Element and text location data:
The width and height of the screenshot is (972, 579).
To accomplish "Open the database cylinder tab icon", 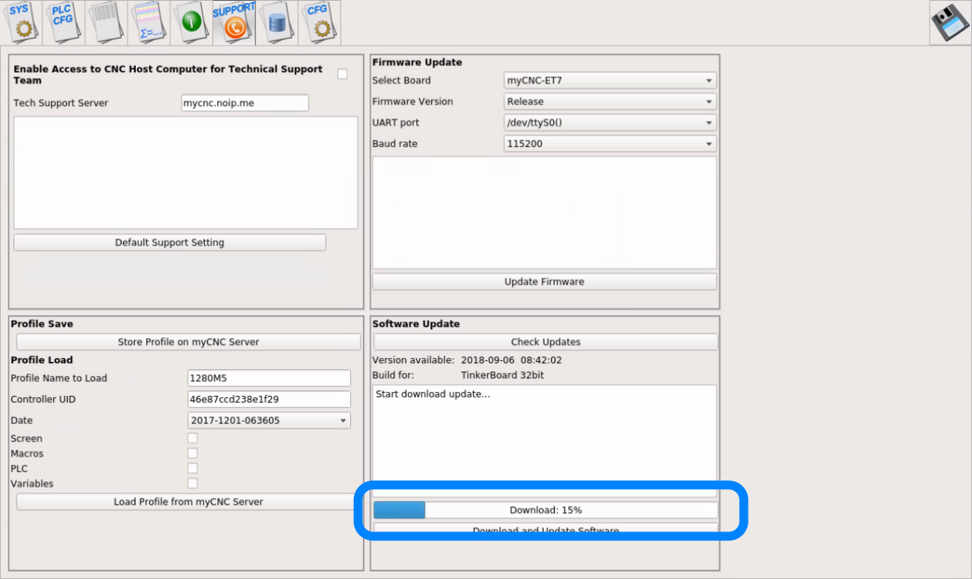I will click(x=277, y=22).
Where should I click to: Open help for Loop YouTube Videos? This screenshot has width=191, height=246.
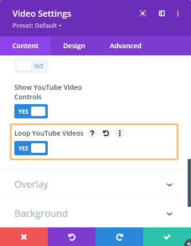coord(92,133)
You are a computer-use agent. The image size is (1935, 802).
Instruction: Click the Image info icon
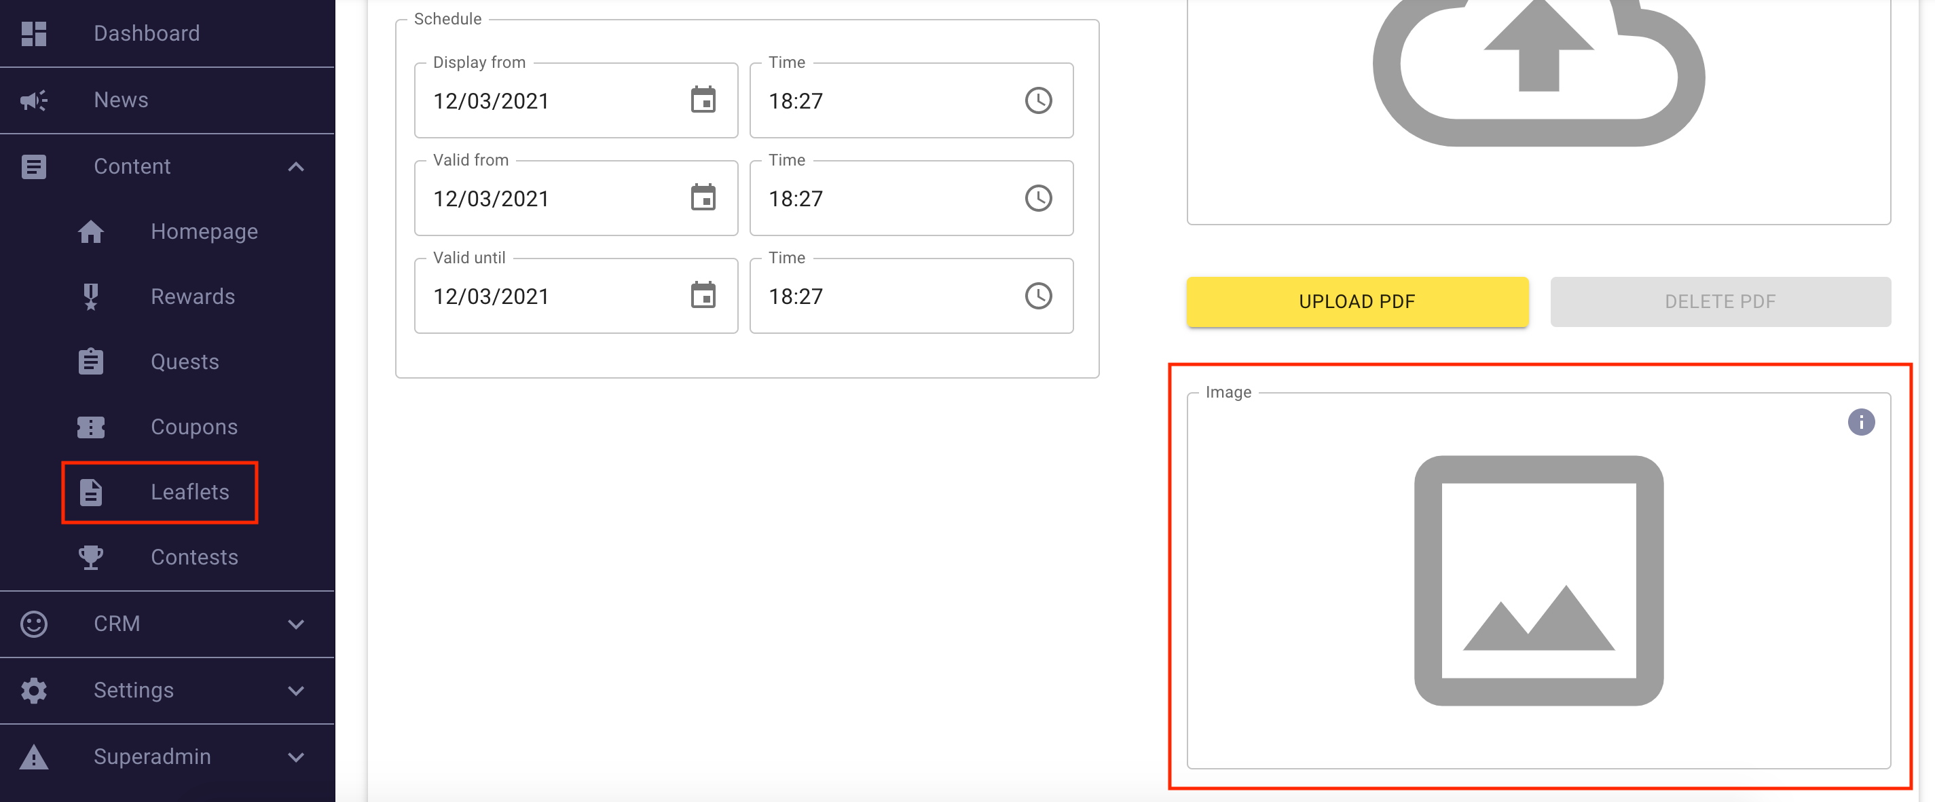[x=1861, y=422]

**INSTRUCTIONS TO FOLLOW**
State how many lines of the items above contain the string "height", matching case exactly. Give only the number.

**REPLY TO THE EXERCISE**
2